夜ふけのなわとび 第1798回  林 真理子 2023/06/16

トシとったら

 このたび文藝春秋(ぶんげいしゅんしゅう)の新社長が決まった。

 古い読者の方は憶えておいで(御出で、「いること」の尊敬語)だろうか。この連載エッセイの初期によく登場していた「イイクボ青年」のことを。

 当時はファックスもなく、私が原稿を書く間、彼はずうっとテレビを見ていたものだ。その彼が出世階段をかけ上がり社長就任となった。

 長く作家業(さっかぎょう)をやっているが、担当編集者が社長になった、というのは初めての経験である。めでたい。何かいいことがあるわけではないが、嬉しいものである。そういえば、“上から目線”で有名であった、このページの元担当者、ハトリさんは、停年退職後の昨年、作家デビューを果たした。長年(ながねん)の恩に報いる(むくいる)ため、ちゃんと帯の推薦文(おびのすいせんぶん)を書いた私。そのせいとは言わないが、最初の歴史小説は売れゆきが好調で、重版(じゅうはん)となったそうだ。もう次回作も決まっているとか。よかった、よかった。

 編集者から作家になる人は昔から多くて、最近もマガジンハウスの元担当編集者が、純文学系の文芸誌の新人賞を受賞した。先日も三島賞(みしましょう)の候補になったばかりだ。

 マガジンハウスの編集者だから、おしゃれでカッコいい青年である。フジテレビのアナウンサー試験の最終に残ったという経歴が自慢だ。彼が三島賞を受賞したら、島田雅彦さん((しまだ まさひこ、1961年3月13日 - )以来の美男作家となったのに非常に残念である。次は頑張ってほしい。

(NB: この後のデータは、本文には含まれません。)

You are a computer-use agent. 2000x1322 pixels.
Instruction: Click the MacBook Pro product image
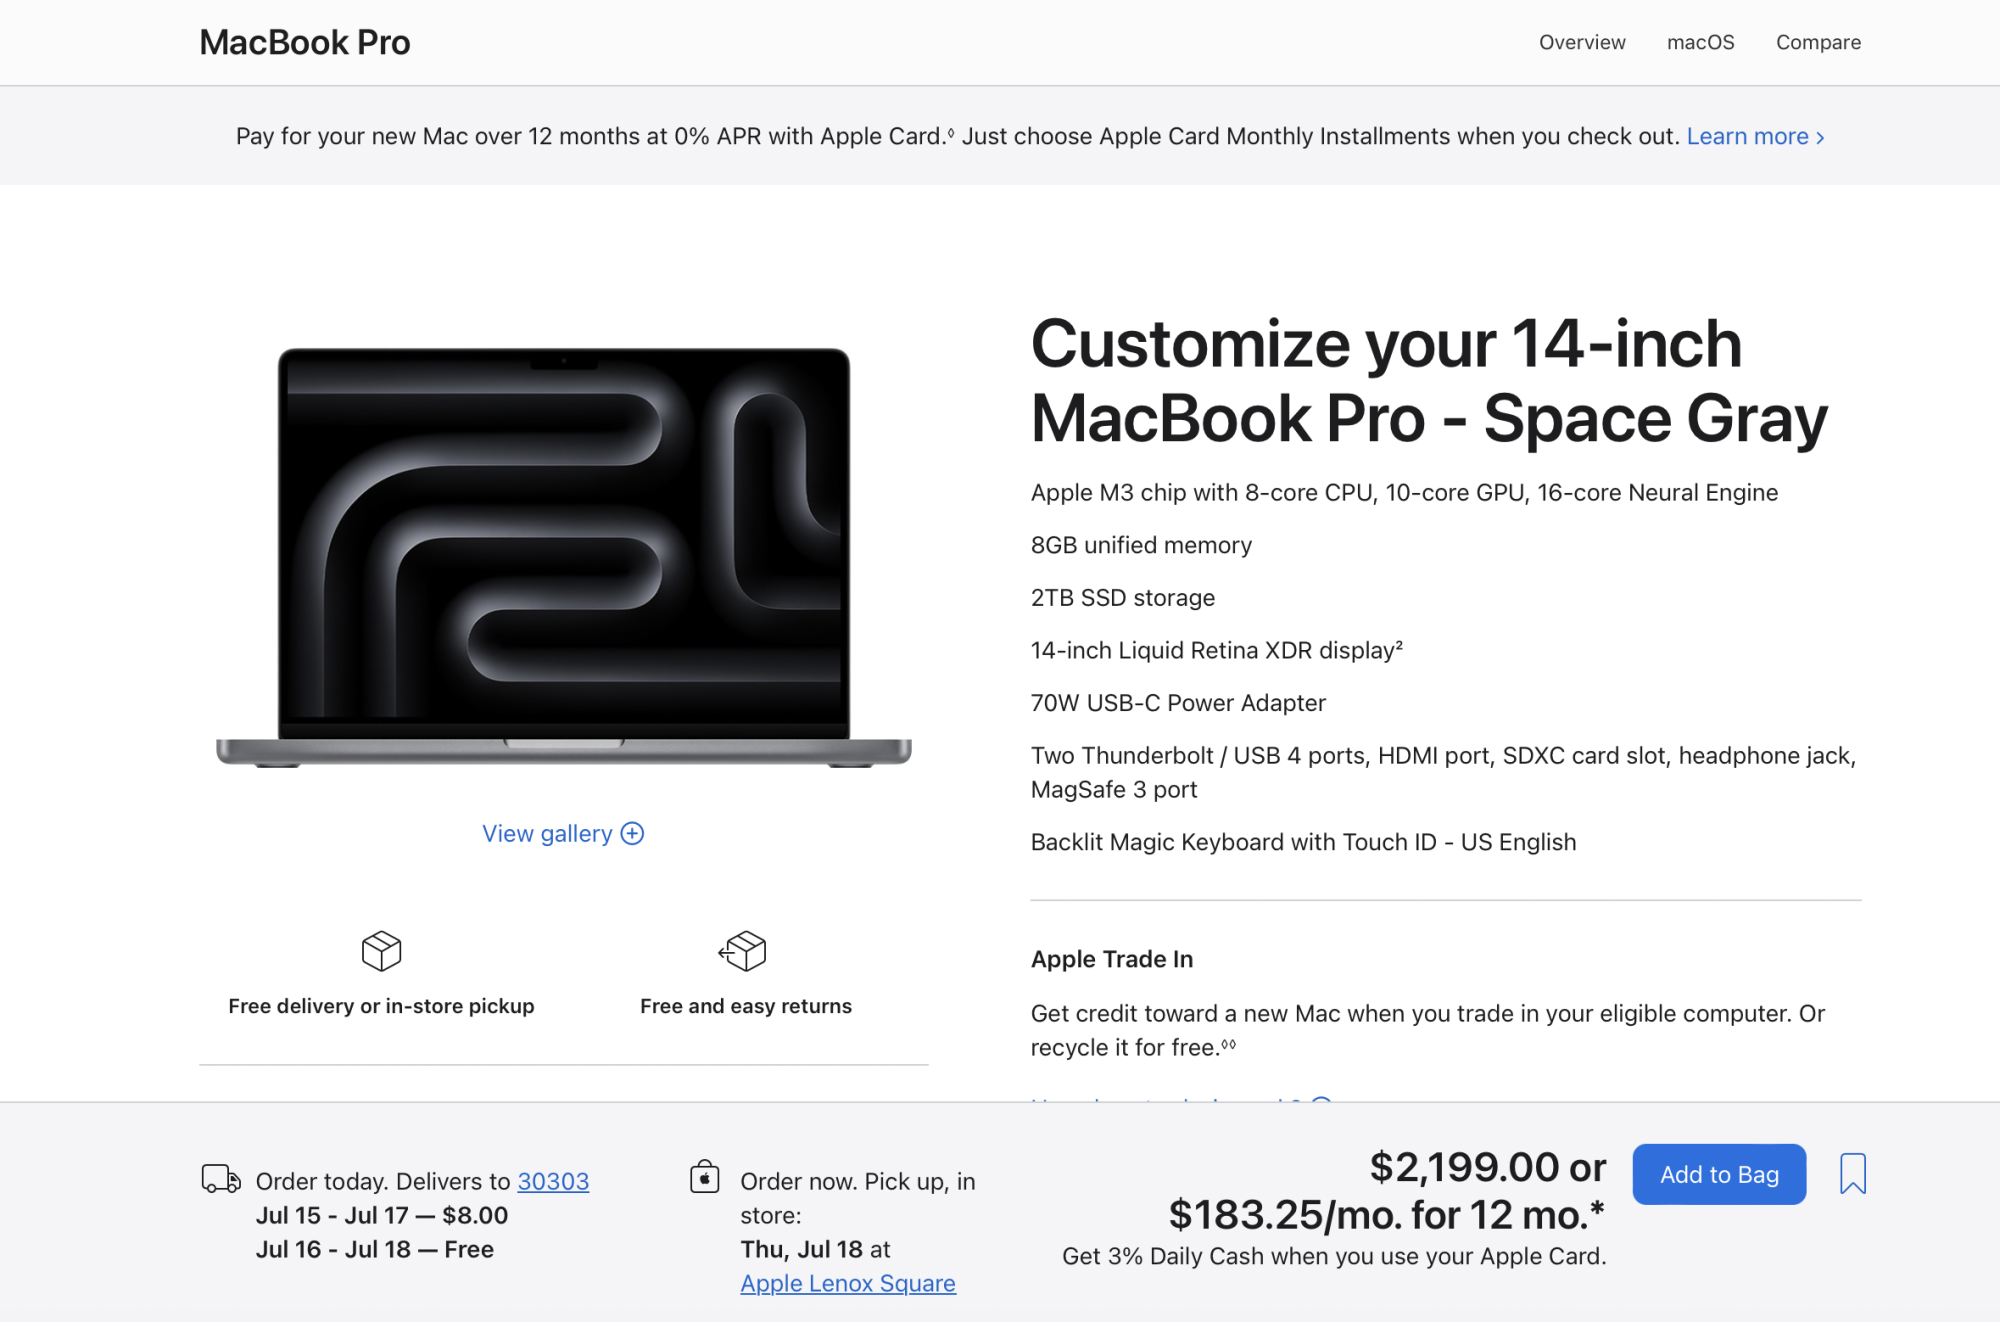564,557
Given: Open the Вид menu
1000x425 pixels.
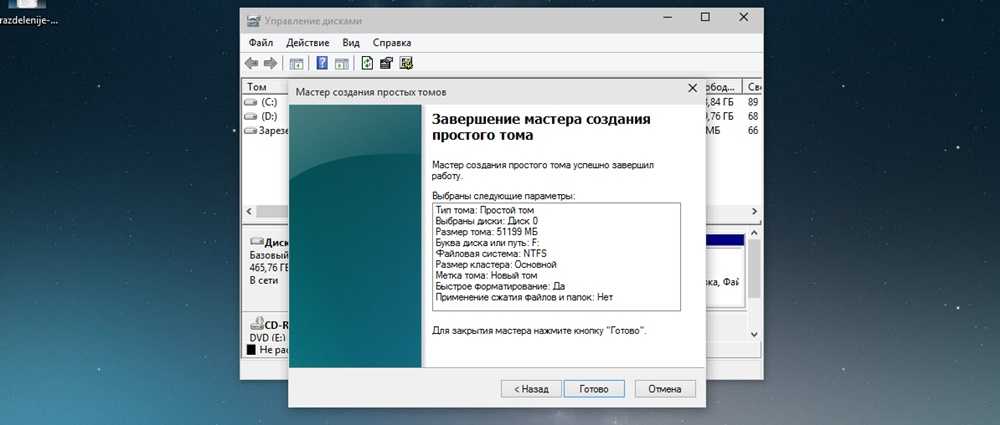Looking at the screenshot, I should pyautogui.click(x=351, y=43).
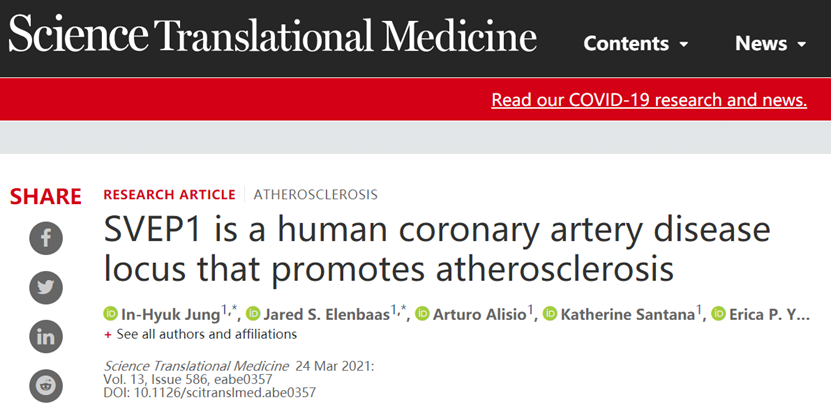The width and height of the screenshot is (831, 409).
Task: Open Jared S. Elenbaas ORCID icon
Action: point(253,314)
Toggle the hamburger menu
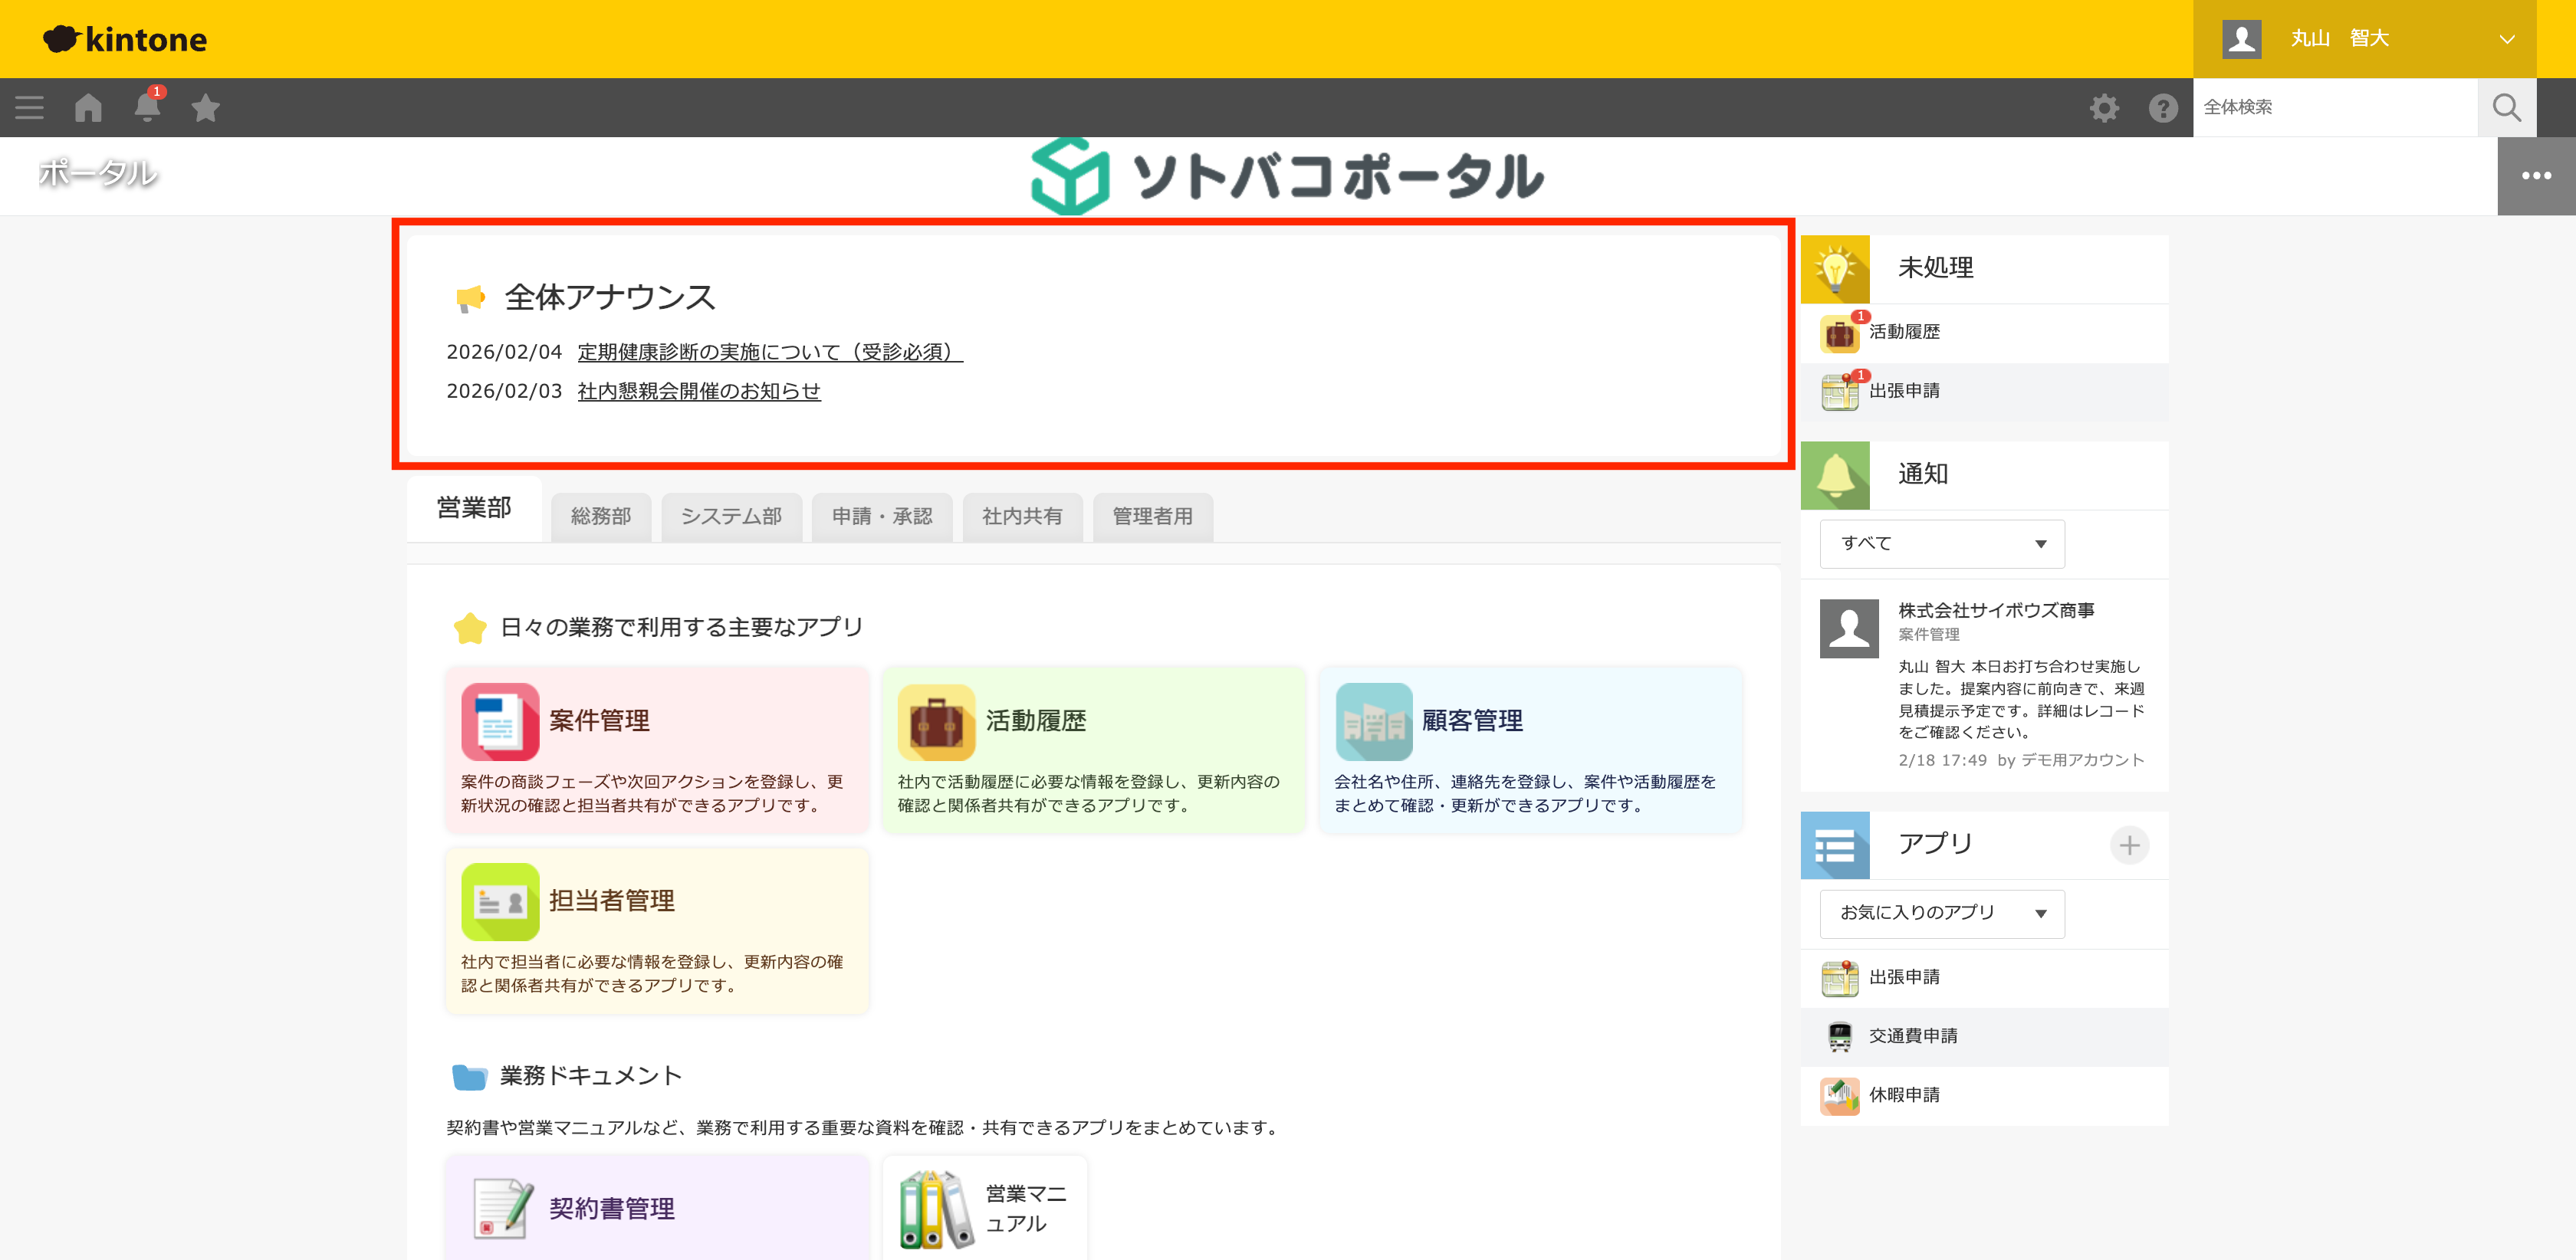Viewport: 2576px width, 1260px height. [29, 107]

 ところで考えてみると、いや、考えてみなくても我々作家は受注産業(じゅちゅうさんぎょう)。じっと待っていて、お仕事をいただくわけだ。編集者との関係はよくしておかなければならない。本が売れてくると威張ったり(イバったり)、私用に使う人がいるらしいが、とても信じられない話だ。

 作家はトシをとったら、ますます編集者に気を遣わなくてはならないのである。

 自分がもし若い編集者だったら、気を遣うジイさん、バアさんの作家のところなんかに行きたくない。それよりも若く売れてる作家をやりたいと考える。クラブ活動の延長のように、居酒屋で飲んだり、一緒に旅行に行った方がずっと楽しそう。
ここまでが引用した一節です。